Chemical stabilization of soil organic nitrogen by phenolic lignin residues in anaerobic agroecosystems
Document Type Article
Published in Soil Biology & Biochemistry 38 (2006) 3303–3312.
This review summarizes independent reports of yield decreases in several agricultural systems that are associated with repeated cropping under wet or submerged soil conditions. Crop and soil data from most of these agroecosystems have led researchers to attribute yield decreases to a reduction in crop uptake of N mineralized from soil organic matter (SOM). These trends are most evident in several long-term field experiments on continuous lowland rice systems in the Philippines, but similar trends are evident in a continuous rice rotation in Arkansas, USA and with no-till cropping systems in North American regions with cool, wet climatic conditions in Spring. Soil analyses from some of these systems have found an accumulation of phenolic lignin compounds in SOM. Phenolic compounds covalently bind nitrogenous compounds into recalcitrant forms in laboratory conditions and occurrence of this chemical immobilization under field conditions would be consistent with field observations of reduced soil N supply. However, technological shortcomings have precluded its demonstration for naturally formed SOM. Through recent advances in nuclear magnetic resonance spectroscopy, agronomically significant quantities of lignin-bound N were found in a triple-cropped rice soil in the Philippines. A major research challenge is to demonstrate in the anaerobic agroecosystems that these lignin residues bind sufficient quantities of soil N to cause the observed yield decreases. A key objective will be to elucidate the cycling dynamics of lignin-bound N relative to the seasonal pattern of crop N demand.
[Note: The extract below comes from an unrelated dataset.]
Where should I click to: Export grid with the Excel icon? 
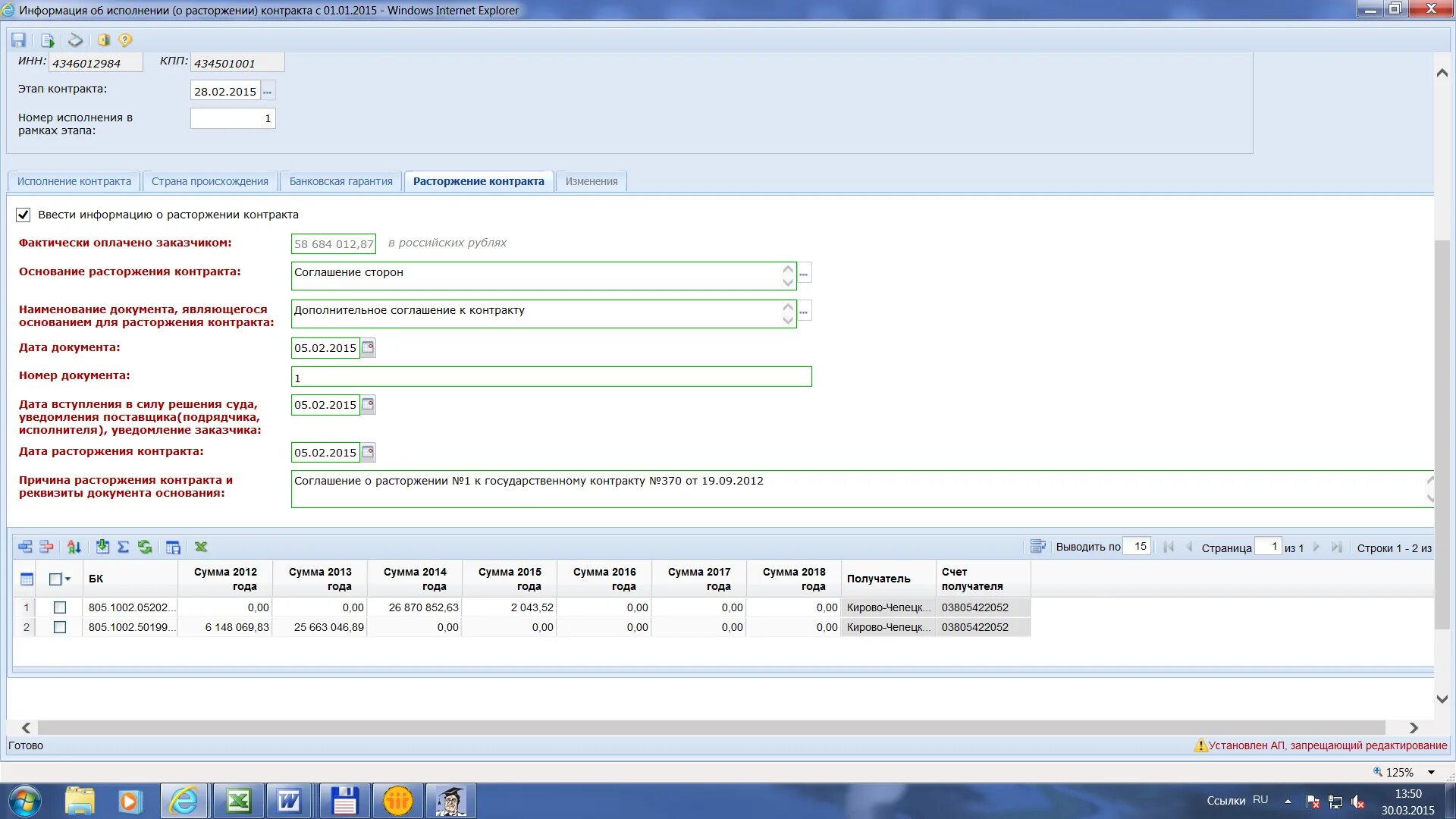tap(201, 547)
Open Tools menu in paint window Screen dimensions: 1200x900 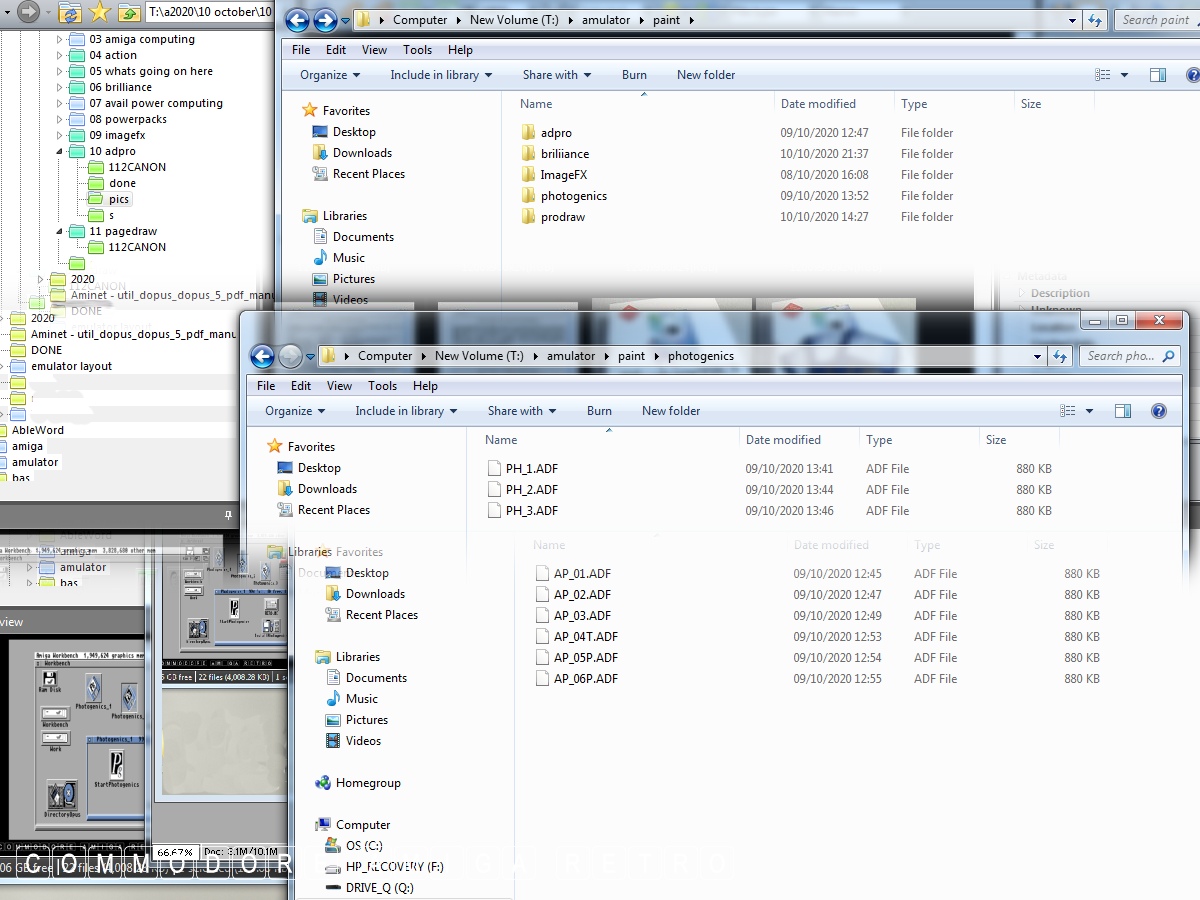(417, 50)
Anaerobic decomposition of crop residues may be the key feature of anaerobic cropping systems that promotes the accumulation of phenolic lignin residues and hence the covalent binding of soil N. Potential mitigation options include improved timing of applied N fertilizer, which has already been shown to reverse yield decreases in tropical rice, and aerobic decomposition of crop residues, which can be accomplished through field drainage or timing of tillage operations. Future research will evaluate whether aerobic decomposition promotes the formation of phenol-depleted SOM and greater in-season N mineralization, even when the soil is otherwise maintained under flooded conditions during the growing season.